While awareness of the importance of bullying and harassment management plans has increased, many small businesses remain without official policy, dismissing formal structure as the domain of large corporations.
But just like big business, small businesses are bound by national workplace laws designed to protect employees, and therefore, face the same potential consequences for failing to implement adequate policy, should there be a complaint.
“We often find that smaller companies either have no relevant policies in place, or that the policies in place are inadequate,” says Special Counsel Lara Radik from Carter Newell Lawyers.
“Until confronted with a complaint or a claim, managers often underestimate the importance of an effective policy.
“Unfortunately, by the time a complaint or claim has been made, it is ordinarily too late to implement or amend a policy in order to minimise the risk of a finding of vicarious liability.”
Put simply, failing to act could cost you.
“It is critical that the employer be able to demonstrate that they took reasonable steps in order to prevent bullying and/or sexual harassment.
“If an employer does not have a policy in place at all, a Court will more readily make a finding that there was a failure to take reasonable steps
“Having a policy in place, which is uniformly enforced, goes a long way towards establishing reasonable steps.”
What is bullying and harassment?
Particularly within smaller business, many owners simply don’t think this type of behaviour will occur within their workplace. But often, it’s their understanding of what constitutes bullying or harassment that lands them in hot water.
Bullying is defined as repeated and unreasonable behaviour directed towards a worker or a group of workers that creates a risk to health and safety, but does not include reasonable management action taken in a reasonable way.

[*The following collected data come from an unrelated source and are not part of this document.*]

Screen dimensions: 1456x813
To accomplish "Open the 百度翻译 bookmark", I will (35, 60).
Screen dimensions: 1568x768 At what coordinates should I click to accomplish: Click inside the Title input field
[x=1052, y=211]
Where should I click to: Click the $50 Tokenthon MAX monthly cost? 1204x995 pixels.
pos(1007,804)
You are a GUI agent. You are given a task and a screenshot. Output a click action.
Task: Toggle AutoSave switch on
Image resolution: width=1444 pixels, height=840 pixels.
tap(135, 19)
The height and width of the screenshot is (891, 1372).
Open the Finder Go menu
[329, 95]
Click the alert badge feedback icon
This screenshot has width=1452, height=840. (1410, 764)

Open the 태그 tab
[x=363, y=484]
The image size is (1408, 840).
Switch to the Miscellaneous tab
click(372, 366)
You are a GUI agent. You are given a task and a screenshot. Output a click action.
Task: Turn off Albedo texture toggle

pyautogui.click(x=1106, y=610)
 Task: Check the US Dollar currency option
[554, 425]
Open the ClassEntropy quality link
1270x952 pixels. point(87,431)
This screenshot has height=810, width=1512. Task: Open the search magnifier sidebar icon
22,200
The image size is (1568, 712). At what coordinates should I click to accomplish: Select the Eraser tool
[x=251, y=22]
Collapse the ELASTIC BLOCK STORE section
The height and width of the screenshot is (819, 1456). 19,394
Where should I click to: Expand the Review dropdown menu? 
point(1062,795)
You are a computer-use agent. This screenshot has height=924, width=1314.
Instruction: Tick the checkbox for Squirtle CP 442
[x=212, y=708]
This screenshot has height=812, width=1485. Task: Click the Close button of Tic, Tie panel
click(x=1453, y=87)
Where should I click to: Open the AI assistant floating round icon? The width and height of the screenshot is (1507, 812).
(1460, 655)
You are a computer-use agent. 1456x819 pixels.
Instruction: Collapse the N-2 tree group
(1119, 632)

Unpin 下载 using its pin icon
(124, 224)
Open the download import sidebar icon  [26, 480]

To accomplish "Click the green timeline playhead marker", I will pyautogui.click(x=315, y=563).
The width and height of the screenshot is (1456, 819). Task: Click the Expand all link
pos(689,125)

“Bullying can include conduct such as offensive comments, exclusion from work activities, withholding vital information, and spreading misinformation or malicious rumours,” says Ms Radik.
“While reasonable management action, such as reasonable performance management, will not amount to bullying, certain types of management action are at greater risk of a finding of unreasonableness.
“For example, conducting performance management in a public rather than a private setting may unreasonably belittle or humiliate a worker, setting tasks or timelines which are unachievable may be unreasonable, and unjustified criticism or complaints regarding a worker may also be unreasonable.”
Unlike bullying, sexual harassment does not need to be repeated to fall within the legal definition, and occurs when there is any form of unwelcome or unsolicited conduct of a sexual nature.
“Sexual harassment can include conduct such as sexually explicit jokes or comments, display of sexually explicit materials, unwelcome sexual advances, and physical contact of a sexual nature,” says Ms Radik.
But having a policy in place, doesn’t just impact litigation, it helps you protect the people you employ by enabling you to properly manage potential incidents should they take place.
It also provides comfort for your employees, knowing they can speak out if they’re feeling uncomfortable.
For smaller businesses, employing a human resources professional or hiring an external agency can be cost prohibitive, but that doesn’t mean you can’t put an effective policy in place.
Implementable products, such as Realworks HR, enable managers and business owners to equip themselves with the skills and knowledge to properly incorporate human resource policies into their business in a cost effective way.
“Realworks HR includes a comprehensive anti-discrimination, harassment and workplace bullying policy and procedure manual.
“In addition to educating employees regarding what is and is not acceptable workplace behavior, the document puts in place procedures to be followed in the event an employee believes they have been subject to bullying or sexual harassment, as well as a procedure for an employer to investigate and respond to any complaints.”
At the end of the day, business owners must take proactive steps to ensure appropriate policies and training are in place – or risk their business being found vicariously liable for the inappropriate acts of employees.